───── EXTRACT TO READ
Book review: The Truthful Art by Alberto Cairo, and the Enduring Problem of Statistical Illiteracy
Apr 05, 2016
I have been looking forward to reading Alberto Cairo’s new book since he started teasing about it last year. I enjoyed his first book, The Functional Art, mostly because we share the desire to bring the design and the analytical schools of data visualization closer together. His new book, The Truthful Art, represents another step in this ambitious project, and I found much to like about it.
The Truthful Art is really two books for the price of one. There is one book about analytical thinking, and interspersed between these chapters, there is a short book about graphical design. The chapters on analytical thinking take readers--presumably many will be journalists--through the standard diet of statistics, from summary statistics (ch. 6) to distributions (ch. 7) to correlations (ch. 9) to sampling theory (ch. 11) to time-series data (ch. 8). Cairo also devotes some delightful pages to cognitive biases (ch. 3) and research design (ch. 4).
──────────
> SHORT PROBLEM 1:
Answer these about the book review:
(a) What is the title of Cairo's first book?
(b) On what date was the review posted?
(c) Which chapter covers correlations?
> SHORT PROBLEM 2:
Copy the book review between "The Truthful Art is" and "design (ch. 4).", inclusive, renaming "analytical thinking" to "data analysis" each time it appears.
You don't need the data that comes next.
───── GIVEN INFORMATION
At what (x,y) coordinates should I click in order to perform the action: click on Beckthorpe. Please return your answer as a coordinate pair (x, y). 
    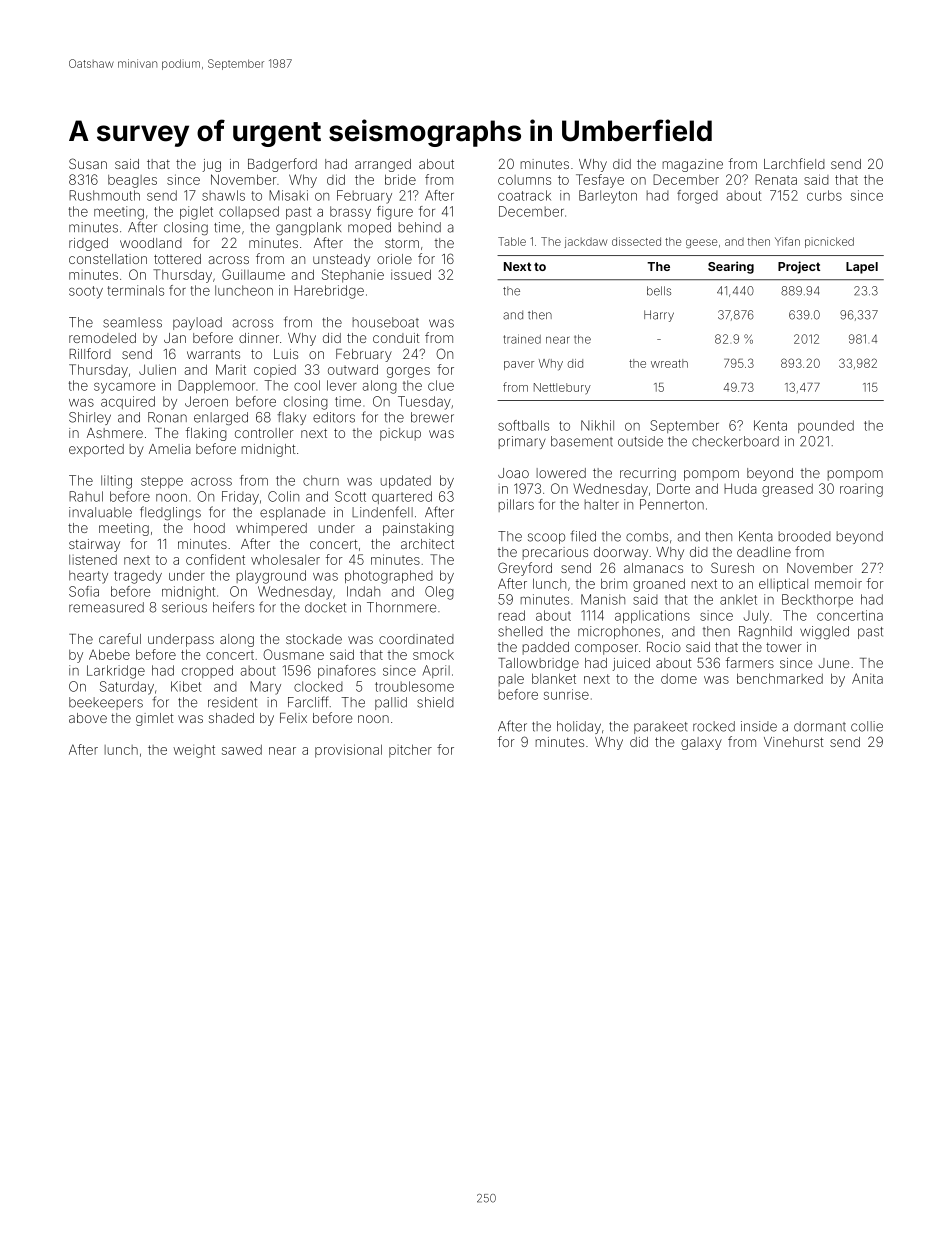
    Looking at the image, I should click on (817, 600).
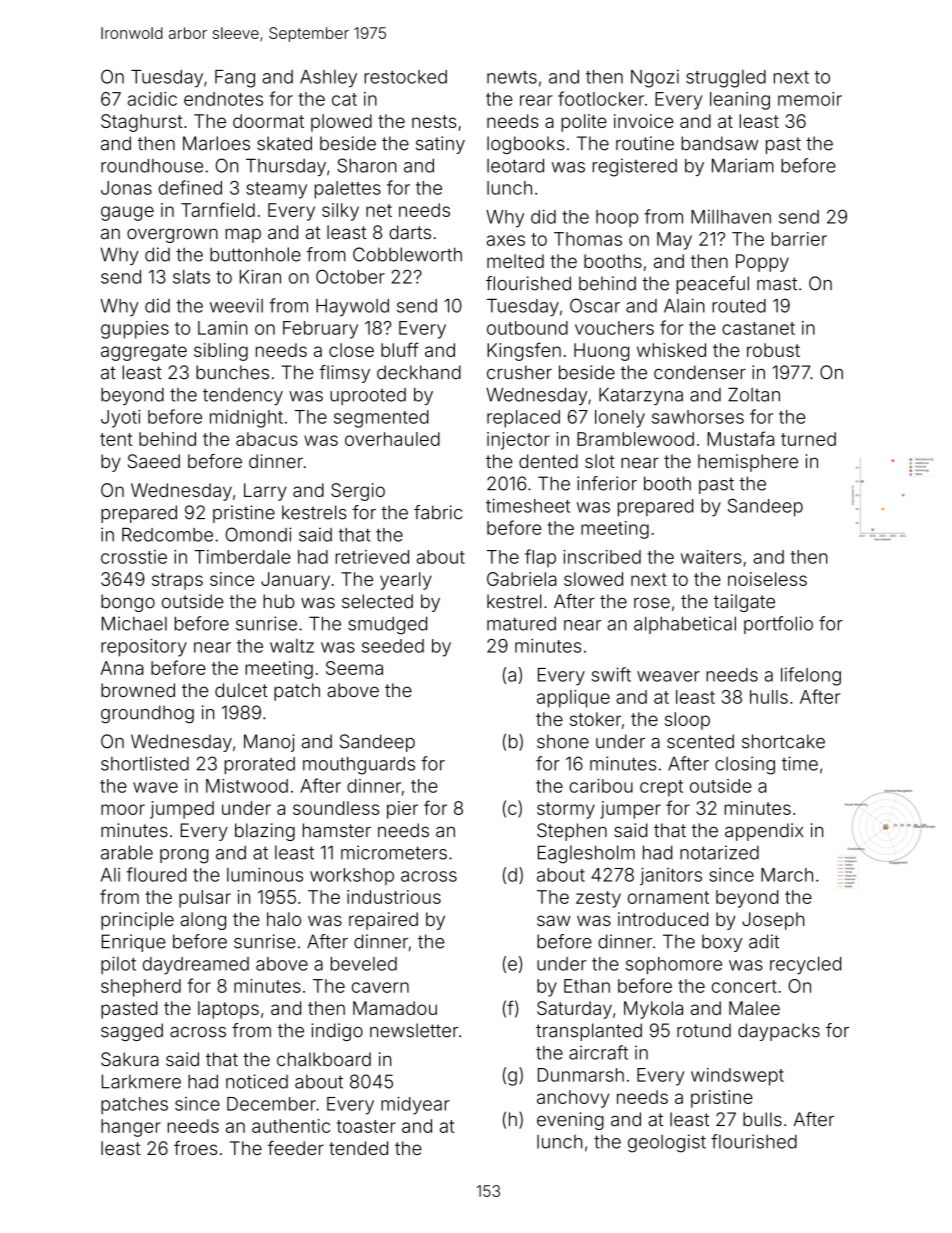 Image resolution: width=952 pixels, height=1233 pixels. What do you see at coordinates (635, 439) in the screenshot?
I see `Bramblewood` at bounding box center [635, 439].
──────────
> OUTPUT 1:
(a) The Functional Art
(b) Apr 05, 2016
(c) Chapter 9

> OUTPUT 2:
The Truthful Art is really two books for the price of one. There is one book about data analysis, and interspersed between these chapters, there is a short book about graphical design. The chapters on data analysis take readers--presumably many will be journalists--through the standard diet of statistics, from summary statistics (ch. 6) to distributions (ch. 7) to correlations (ch. 9) to sampling theory (ch. 11) to time-series data (ch. 8). Cairo also devotes some delightful pages to cognitive biases (ch. 3) and research design (ch. 4).